Antes mesmo da abertura oficial da 26ª Expodireto Cotrijal, na manhã desta segunda-feira, em Não-Me-Toque, ocorreu um amplo protesto de agricultores promovido pela APER, a Associação de Produtores e Empresários Rurais, uma associação sem ligação política e que reúne produtores rurais e empresários do agronegócio para defender as causas do campo e fortalecer o produtor rural. O protesto foi intitulado “Luto pelo agro. Se não lutar, ele morre”.
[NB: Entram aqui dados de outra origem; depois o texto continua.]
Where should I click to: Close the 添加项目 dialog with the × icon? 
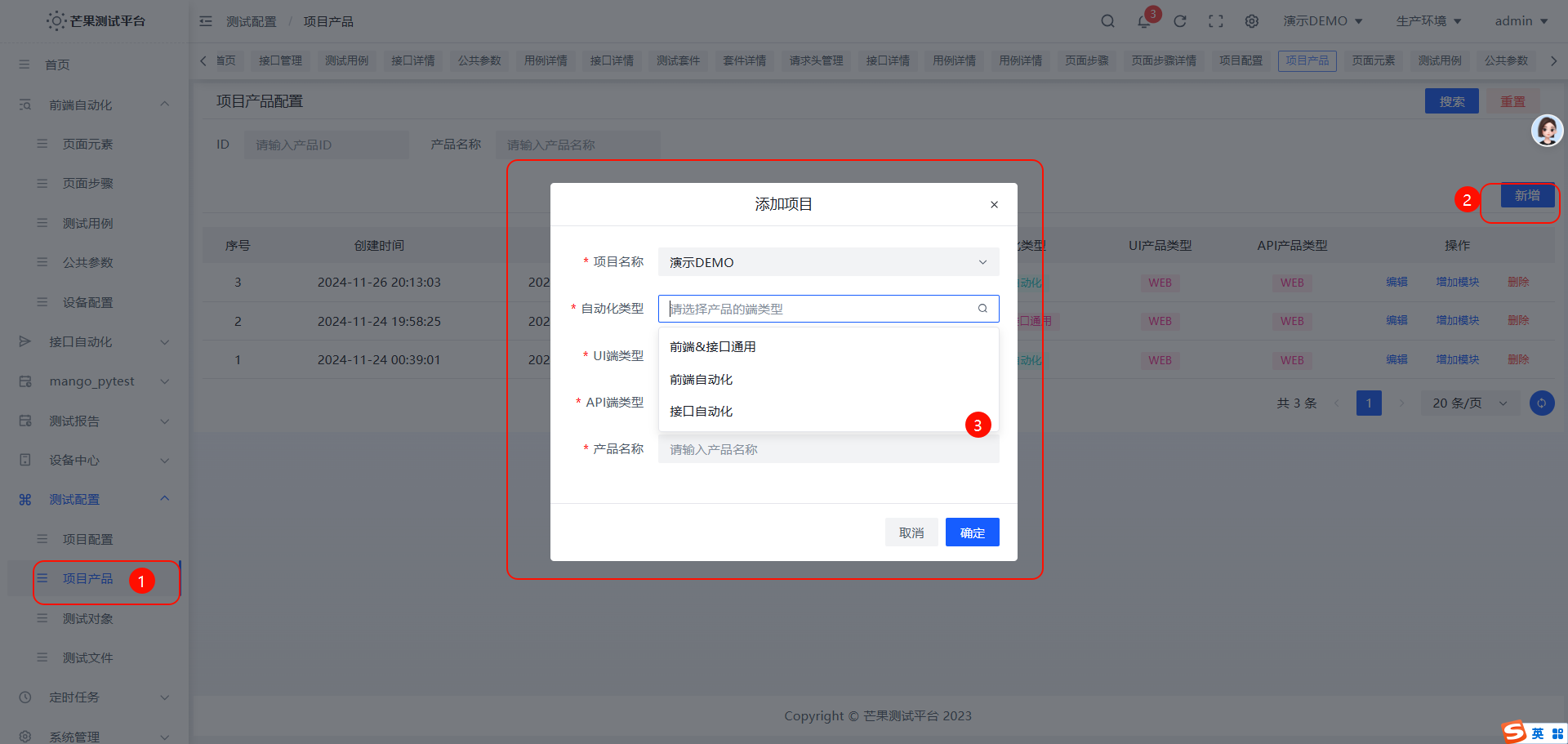[994, 204]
Mesmo com frio e tempo chuvoso, o movimento reuniu cerca de 300 produtores rurais, que carregaram cruzes pretas e um caixão coberto com a bandeira do Rio Grande do Sul. O grupo reivindicou uma ampla securitização para o endividamento que atinge muitos agricultores gaúchos que perderam suas safras recentes para os problemas climáticos e, visto o endividamento junto ao sistema bancário, não conseguem crédito para realizar suas plantações e investimentos nas propriedades. Também foi lembrado que os problemas no campo levaram 36 agricultores ao suicídio. O grupo reclamou ainda da cobrança de 7,5% de multa de royalties por empresas de biotecnologia.
“Como o agricultor cumpre a lei e paga as suas contas, a gente precisa também que aqueles que fazem parte desta corrente cumpram. O primeiro elo é o produtor rural. O segundo é o Governo, o terceiro é o sistema financeiro, o quarto é a iniciativa privada. E o elo mais importante desta corrente é o produtor rural”, lembrou Arlei Romero, líder do protesto, em frente à entrada do parque. “O elo mais fraco desta corrente é o produtor rural. E tudo tem que ser compartilhado. Não pode ser carregado em cima de um único elo. O produtor rural merece e deve ter este respeito por todos”, disse.